ISIS Arrest Exposes Lie about Refugee Vetting

With the Trump administration facing an October 1 deadline to determine how many refugees will be allowed to enter the U.S. a group of partisan senators fired off a letter lambasting the “slashing of refugee admissions” and requesting a reversal of President Trump’s crackdown.

Open the doors to more refugees, argued Sens. Chris Van Hollen (Md.) and Dick Durbin (Ill.) because “refugees are the most carefully vetted of all travelers” who “do not arrive in the U.S. without first clearing extensive biometric, biographic, intelligence, medical, and law enforcement checks, involving multiple agencies.”

Really? That might be news to Omar Ameen, an Iraqi national and suspected ISIS member, who was arrested on charges of murdering an Iraqi police officer.
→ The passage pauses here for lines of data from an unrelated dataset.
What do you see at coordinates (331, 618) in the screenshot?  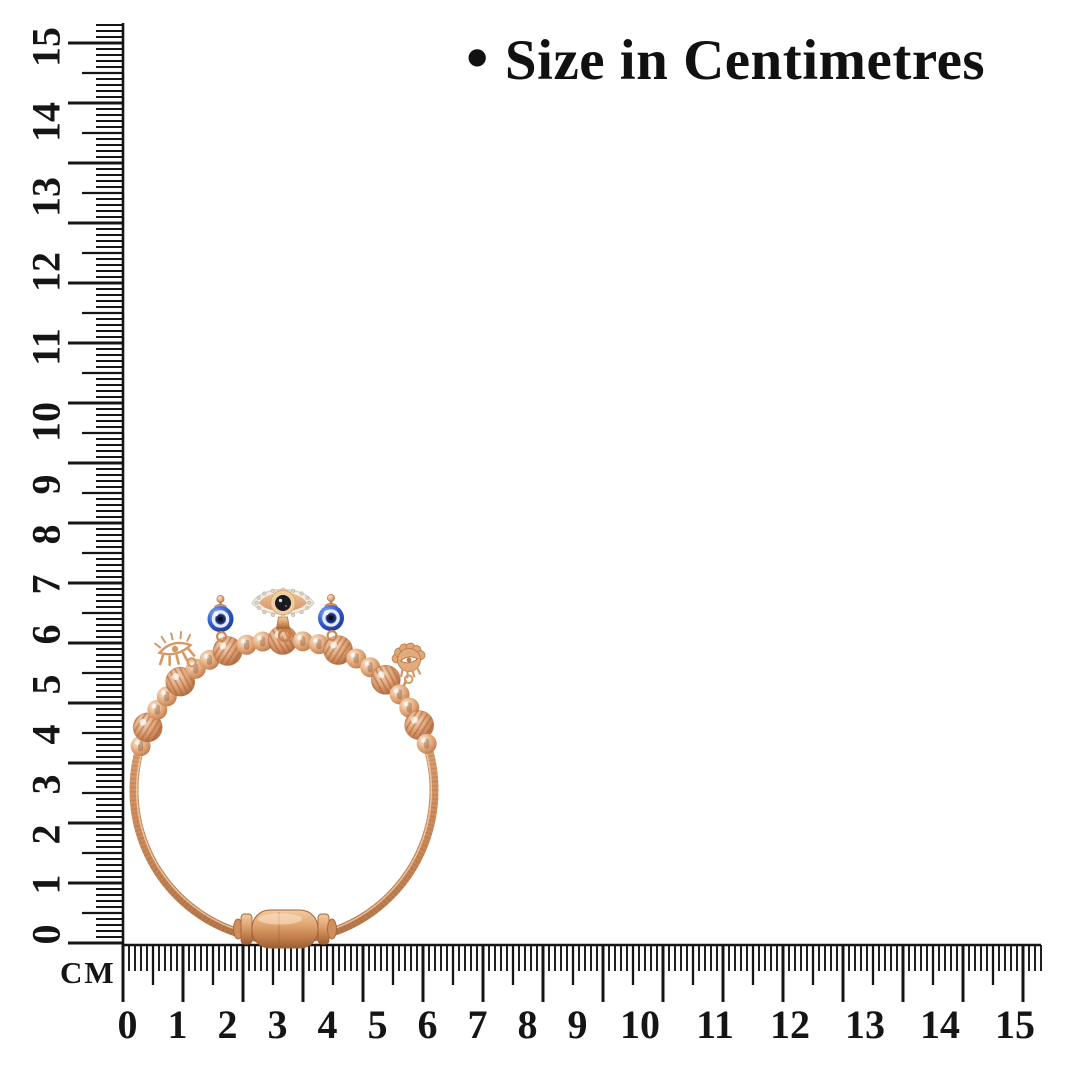 I see `blue-evil-eye-bead-right` at bounding box center [331, 618].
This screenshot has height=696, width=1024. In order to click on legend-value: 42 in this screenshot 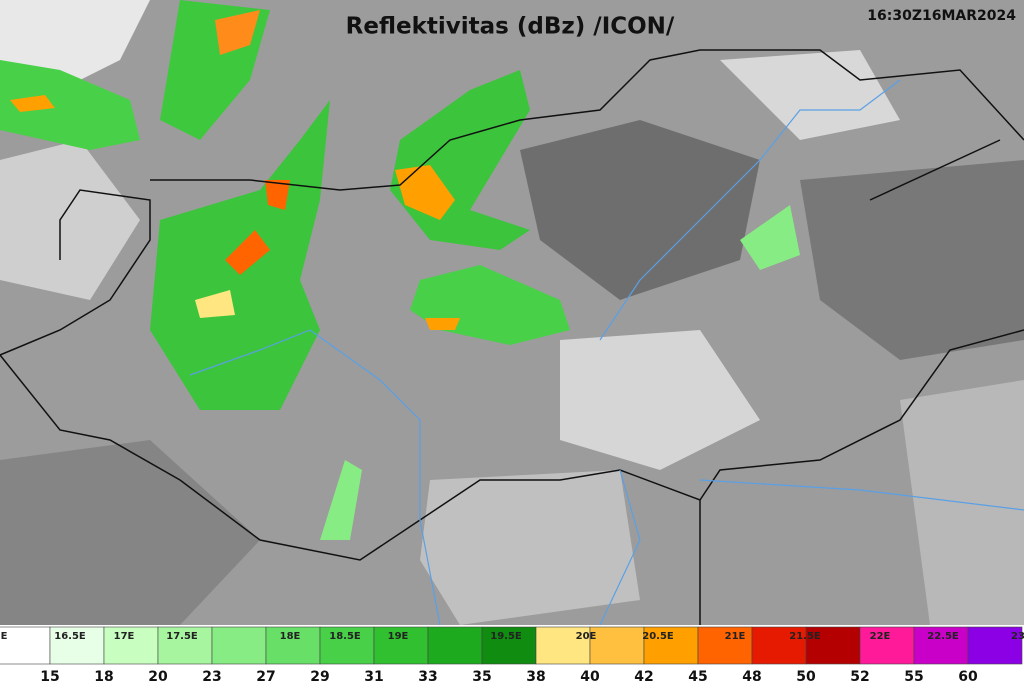, I will do `click(644, 677)`.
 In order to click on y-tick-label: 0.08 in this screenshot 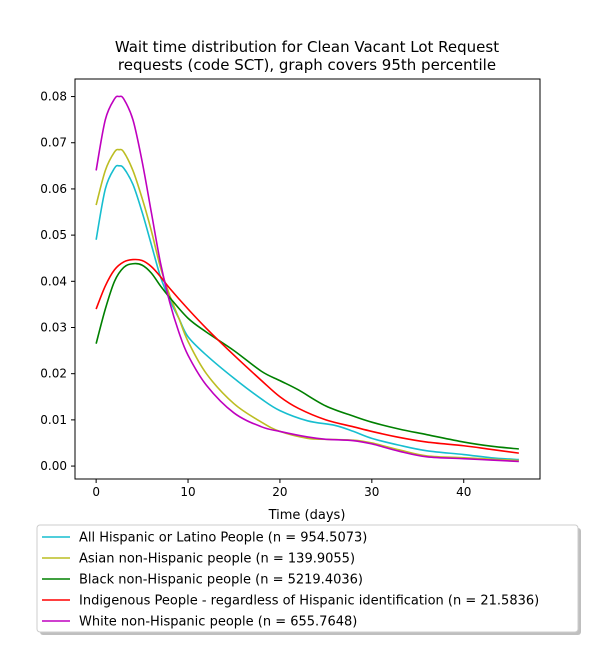, I will do `click(54, 97)`.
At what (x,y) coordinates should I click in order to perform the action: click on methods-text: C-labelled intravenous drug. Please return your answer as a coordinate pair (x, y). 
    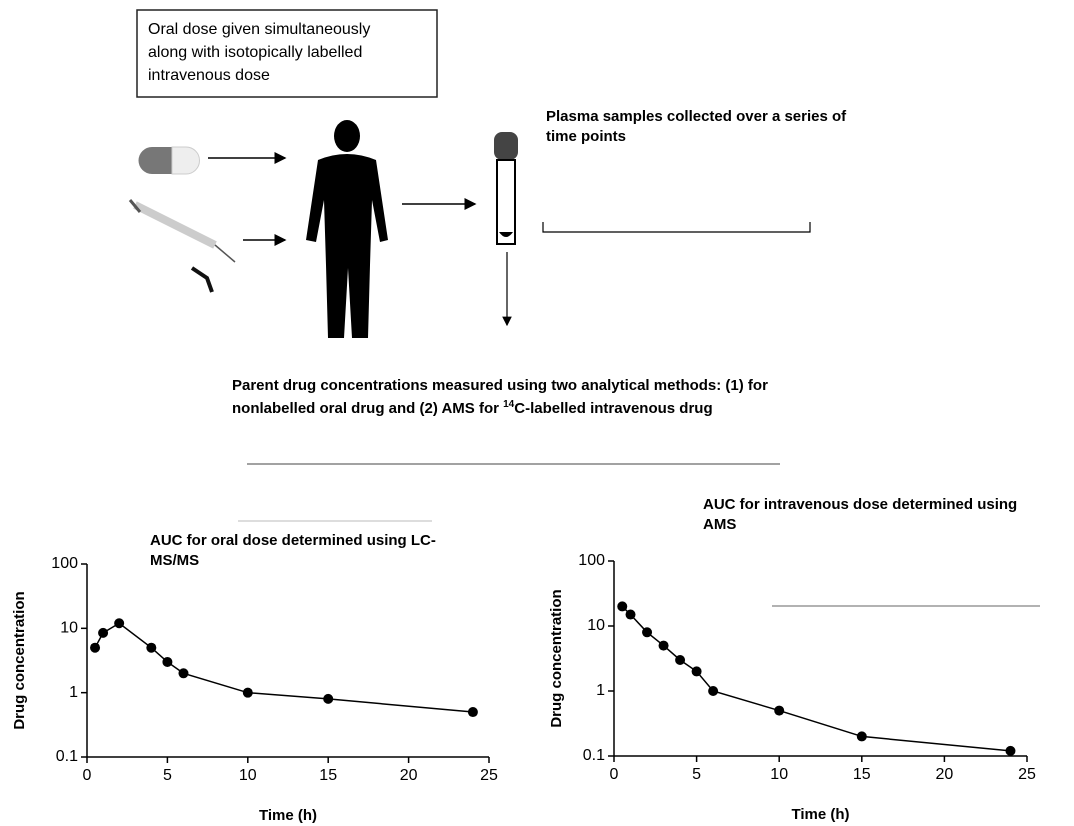
    Looking at the image, I should click on (613, 408).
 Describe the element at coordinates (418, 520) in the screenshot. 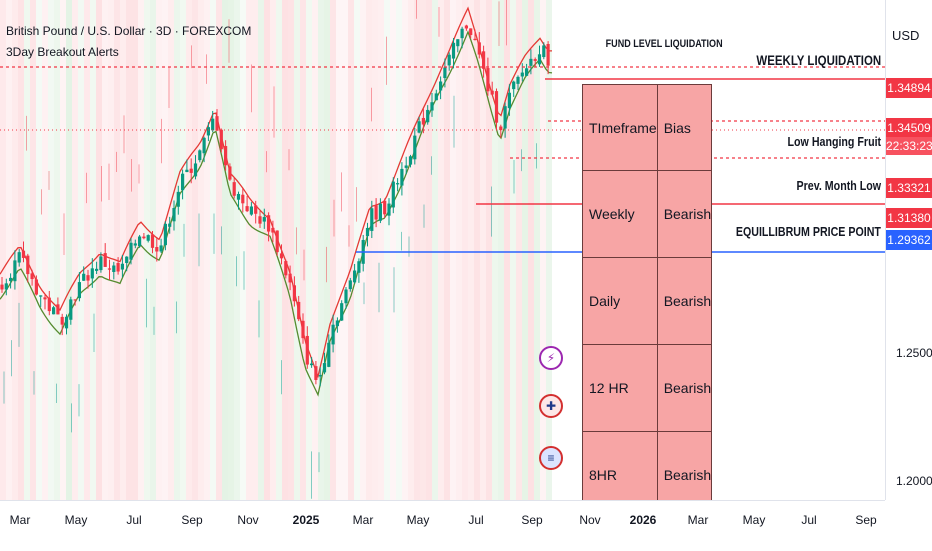

I see `time-label: May` at that location.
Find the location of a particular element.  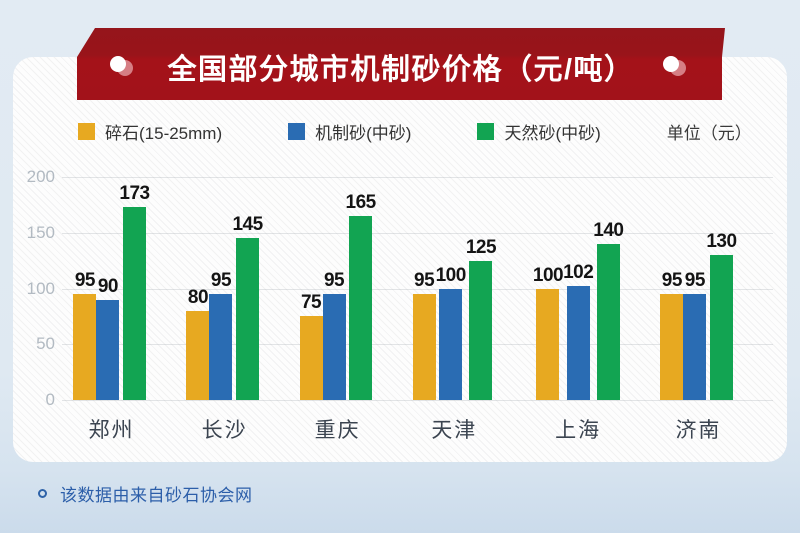

y-tick-label: 100 is located at coordinates (40, 288).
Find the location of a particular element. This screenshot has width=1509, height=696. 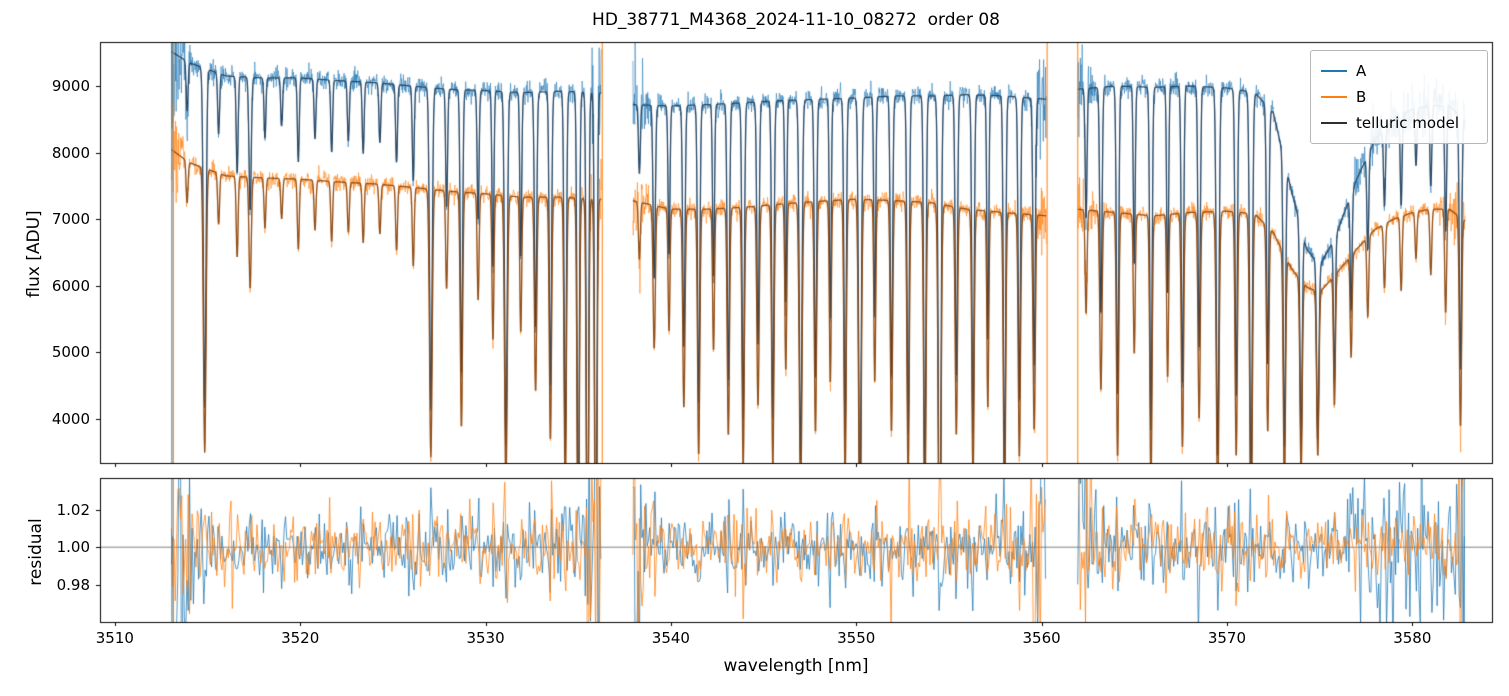

x-tick-label: 3550 is located at coordinates (856, 638).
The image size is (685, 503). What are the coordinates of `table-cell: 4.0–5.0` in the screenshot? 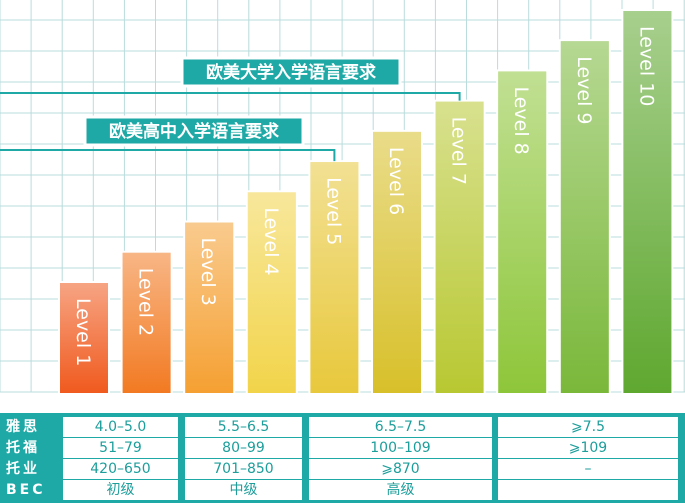 It's located at (120, 427).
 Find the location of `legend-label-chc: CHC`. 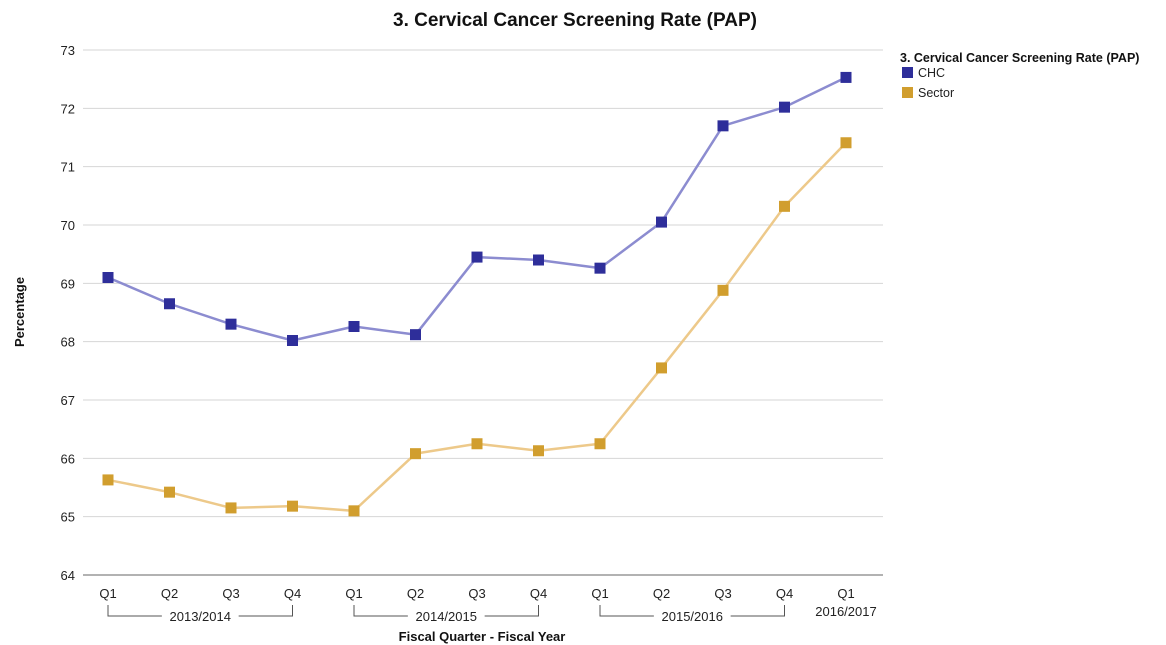

legend-label-chc: CHC is located at coordinates (932, 73).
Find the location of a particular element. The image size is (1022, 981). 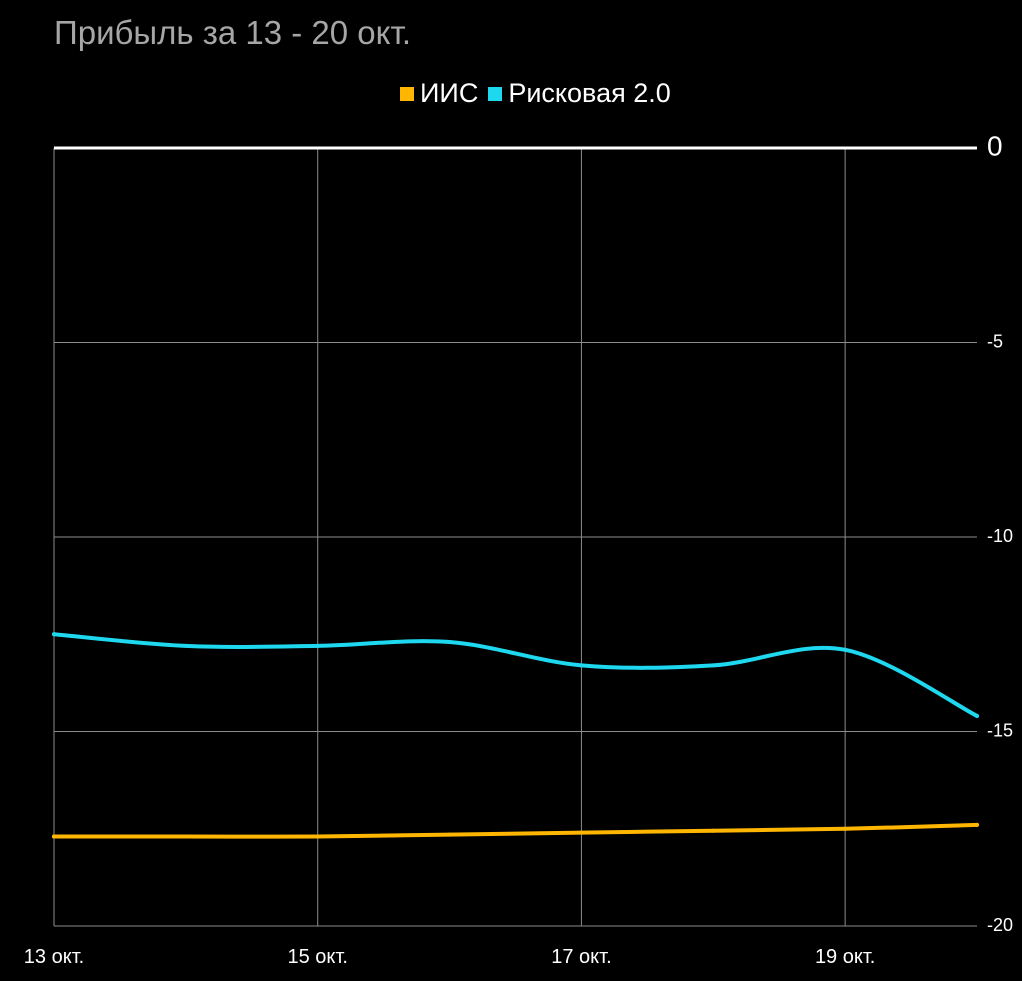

According to the Justice Department’s extradition documents, Ameen submitted his refugee application U.S. Citizenship and Immigration Services (USCIS) in 2012 claiming he was a victim of the violence in Iraq.

Then living in Turkey, Ameen was given approval to come to the U.S. on June 5, 2014. However, the 45-year-old terrorist first returned to Iraq with other ISIS members to murder an Iraqi police officer in the town of Rawah.

As the government’s filings show, it would not have taken extreme effort to uncover the Ameen’s real history.

According to the extradition document, which was filed by McGregor W. Scott, a U.S. attorney in the Eastern District of California, witnesses interviewed by the FBI said it was “common knowledge in Rawah, Iraq, that Ameen was a main local figure of AQI (al Qaeda in Iraq) and ISIS.”

In addition, they disclosed that his family “is alleged to be one of five native Rawah families that founded AQI in the region.”

Ameen also lied about his terrorist affiliation in subsequent applications for refugee status and a green card – neither of which were approved since he was placed under government investigation in 2016.

Seamus Hughes, the deputy director of the George Washington University Program in Extremism, told The New York Times, “It’s clear there were clear breakdowns in the refugee-vetting system in this case as a lot of the information on him was readily available.”

Hopefully, it will be clear to everyone else that until our vetting system is vastly improved, the number of refugees should by no means be increased.